Promoting the procurement of highly nutritious food to make children healthier
The United Nations World Food Programme has announced a $ 10.7 million grant from The Rockefeller Foundation to help vulnerable children get better access to nutritious food through school feeding programmes in Benin, Ghana, Honduras, and India. The two-and-a-half-year initiative focuses on including fortified foods in school meals as well as advocating for more nutritious food throughout the programmes.
In Benin, Ghana and Honduras, the project is expected to directly impact the lives of more than one million school children. The project will also promote local food production, benefiting smallholder farmers and provide school cooks with information on optimal nutrition for children.
In India, the project will support the technical assistance provided by WFP to the government’s school feeding programme, directly benefitting 325,000 children, and seeks to reach more than 110 million school children through food fortification and communication campaigns that encourage healthier eating.
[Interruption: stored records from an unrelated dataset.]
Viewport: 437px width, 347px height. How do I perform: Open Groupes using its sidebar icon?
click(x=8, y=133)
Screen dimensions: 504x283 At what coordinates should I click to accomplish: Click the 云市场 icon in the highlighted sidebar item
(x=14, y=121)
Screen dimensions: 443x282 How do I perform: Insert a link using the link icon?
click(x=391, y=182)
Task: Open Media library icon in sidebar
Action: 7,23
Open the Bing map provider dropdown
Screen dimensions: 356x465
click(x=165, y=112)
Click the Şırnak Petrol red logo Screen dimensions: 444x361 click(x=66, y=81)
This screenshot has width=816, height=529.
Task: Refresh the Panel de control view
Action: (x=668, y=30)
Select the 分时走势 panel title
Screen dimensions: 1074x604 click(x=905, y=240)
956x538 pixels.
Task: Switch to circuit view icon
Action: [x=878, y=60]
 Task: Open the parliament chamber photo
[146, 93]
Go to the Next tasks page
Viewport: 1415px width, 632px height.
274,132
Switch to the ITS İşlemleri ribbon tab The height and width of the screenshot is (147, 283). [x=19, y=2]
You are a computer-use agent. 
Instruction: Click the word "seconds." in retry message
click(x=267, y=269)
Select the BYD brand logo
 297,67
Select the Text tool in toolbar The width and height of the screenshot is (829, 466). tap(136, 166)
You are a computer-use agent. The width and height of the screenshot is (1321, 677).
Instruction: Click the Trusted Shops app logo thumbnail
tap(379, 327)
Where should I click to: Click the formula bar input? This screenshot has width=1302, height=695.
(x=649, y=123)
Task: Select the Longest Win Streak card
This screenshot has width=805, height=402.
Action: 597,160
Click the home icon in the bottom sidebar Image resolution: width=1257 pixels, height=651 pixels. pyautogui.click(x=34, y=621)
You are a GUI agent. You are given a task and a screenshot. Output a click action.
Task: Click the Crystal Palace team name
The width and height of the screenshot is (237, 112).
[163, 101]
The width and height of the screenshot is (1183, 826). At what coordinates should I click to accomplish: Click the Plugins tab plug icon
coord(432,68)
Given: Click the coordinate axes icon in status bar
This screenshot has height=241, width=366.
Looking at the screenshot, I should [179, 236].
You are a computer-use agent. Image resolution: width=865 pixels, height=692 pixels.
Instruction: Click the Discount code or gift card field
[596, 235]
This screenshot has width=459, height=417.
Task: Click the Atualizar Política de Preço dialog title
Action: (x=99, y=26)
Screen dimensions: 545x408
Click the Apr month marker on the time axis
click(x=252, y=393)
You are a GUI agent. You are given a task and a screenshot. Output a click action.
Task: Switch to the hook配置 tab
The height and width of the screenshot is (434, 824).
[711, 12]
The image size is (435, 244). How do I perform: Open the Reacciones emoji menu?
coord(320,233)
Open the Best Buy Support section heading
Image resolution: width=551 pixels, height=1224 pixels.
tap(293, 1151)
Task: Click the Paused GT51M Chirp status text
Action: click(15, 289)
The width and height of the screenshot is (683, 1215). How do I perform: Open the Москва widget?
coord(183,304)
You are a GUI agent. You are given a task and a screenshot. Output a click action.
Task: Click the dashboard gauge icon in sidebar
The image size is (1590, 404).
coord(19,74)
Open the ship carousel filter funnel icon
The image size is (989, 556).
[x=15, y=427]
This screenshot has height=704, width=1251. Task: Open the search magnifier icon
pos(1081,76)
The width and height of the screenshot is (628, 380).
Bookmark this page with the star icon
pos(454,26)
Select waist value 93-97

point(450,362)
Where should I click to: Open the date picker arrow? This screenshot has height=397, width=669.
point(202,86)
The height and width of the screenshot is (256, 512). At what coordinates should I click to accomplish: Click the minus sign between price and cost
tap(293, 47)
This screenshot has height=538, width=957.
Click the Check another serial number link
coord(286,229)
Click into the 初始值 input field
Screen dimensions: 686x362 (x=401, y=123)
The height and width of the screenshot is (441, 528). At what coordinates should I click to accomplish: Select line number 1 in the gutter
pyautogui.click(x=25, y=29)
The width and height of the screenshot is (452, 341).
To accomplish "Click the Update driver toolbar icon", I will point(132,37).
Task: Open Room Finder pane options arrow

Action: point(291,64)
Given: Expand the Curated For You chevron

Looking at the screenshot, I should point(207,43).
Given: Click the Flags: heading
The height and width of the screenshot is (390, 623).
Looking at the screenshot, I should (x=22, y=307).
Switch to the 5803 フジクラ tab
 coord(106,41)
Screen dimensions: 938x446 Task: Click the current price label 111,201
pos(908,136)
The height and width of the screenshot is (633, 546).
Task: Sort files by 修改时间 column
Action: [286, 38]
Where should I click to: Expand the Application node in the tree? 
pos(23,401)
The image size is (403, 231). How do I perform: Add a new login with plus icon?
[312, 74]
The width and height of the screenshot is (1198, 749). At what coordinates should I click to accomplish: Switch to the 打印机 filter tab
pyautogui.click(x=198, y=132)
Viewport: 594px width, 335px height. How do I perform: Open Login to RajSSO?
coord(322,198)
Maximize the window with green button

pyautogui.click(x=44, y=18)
The newly announced project builds on a previous grant to WFP from The Rockefeller Foundation to address malnutrition among children in Burundi, Kenya and Rwanda by bringing fortified beans and fortified wholegrain maize meal into school meals. To support this transition in those countries, WFP is working with value chain actors and medium-scale millers in their shift to wholegrains, which contain five times more nutrients than refined grains.